**The task**
Only the lines from the line that contains "Where should I click to: Click" through the final line of the entries below belong in your answer, copied exactly and without pictures.

(Stored data entries)
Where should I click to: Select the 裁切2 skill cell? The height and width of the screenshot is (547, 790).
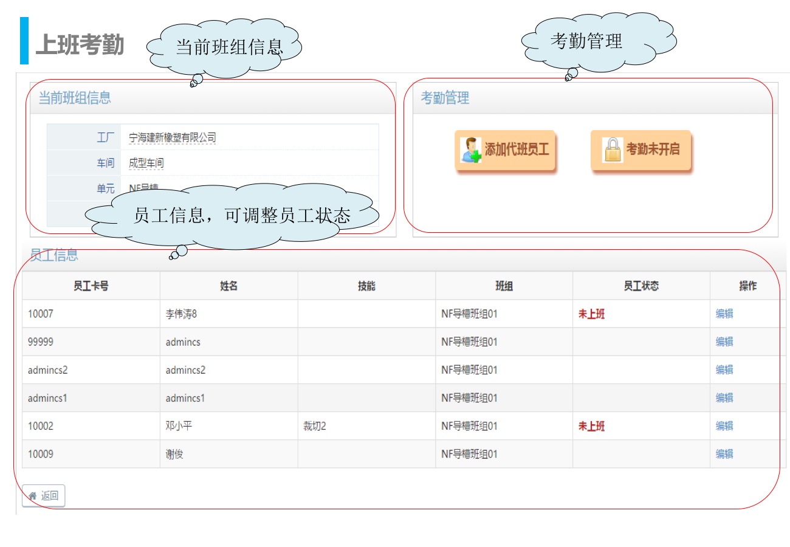tap(315, 426)

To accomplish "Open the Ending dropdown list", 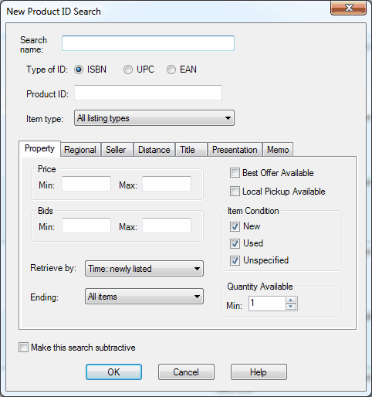I will pyautogui.click(x=144, y=297).
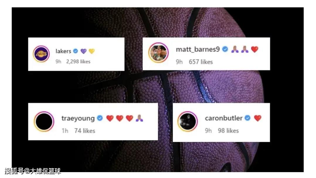
Task: Click the yellow heart emoji in lakers comment
Action: point(92,51)
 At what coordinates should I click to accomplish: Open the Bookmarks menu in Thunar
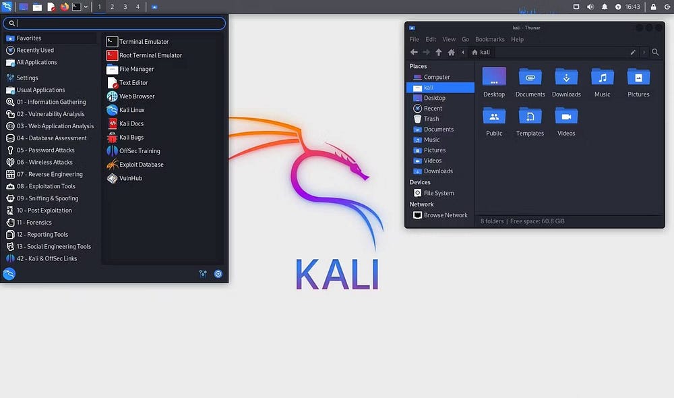(x=489, y=39)
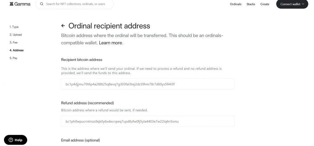This screenshot has height=146, width=314.
Task: Open the Stacks menu item
Action: pyautogui.click(x=251, y=4)
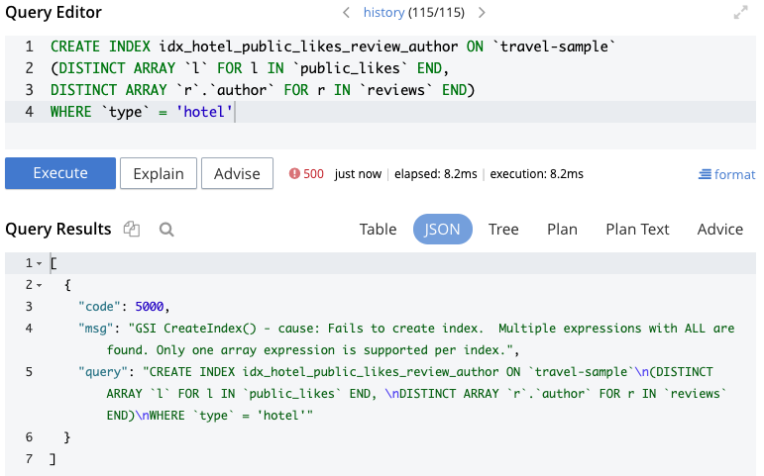Screen dimensions: 764x476
Task: Open the Plan tab
Action: tap(562, 229)
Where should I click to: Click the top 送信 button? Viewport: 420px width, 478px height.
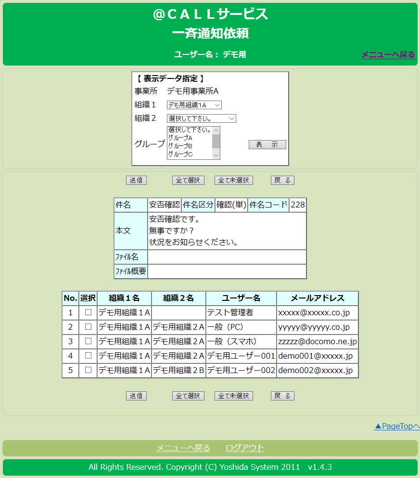tap(136, 180)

**Response to this task**
Where should I click to: Click the top 送信 button? Viewport: 420px width, 478px height.
tap(136, 180)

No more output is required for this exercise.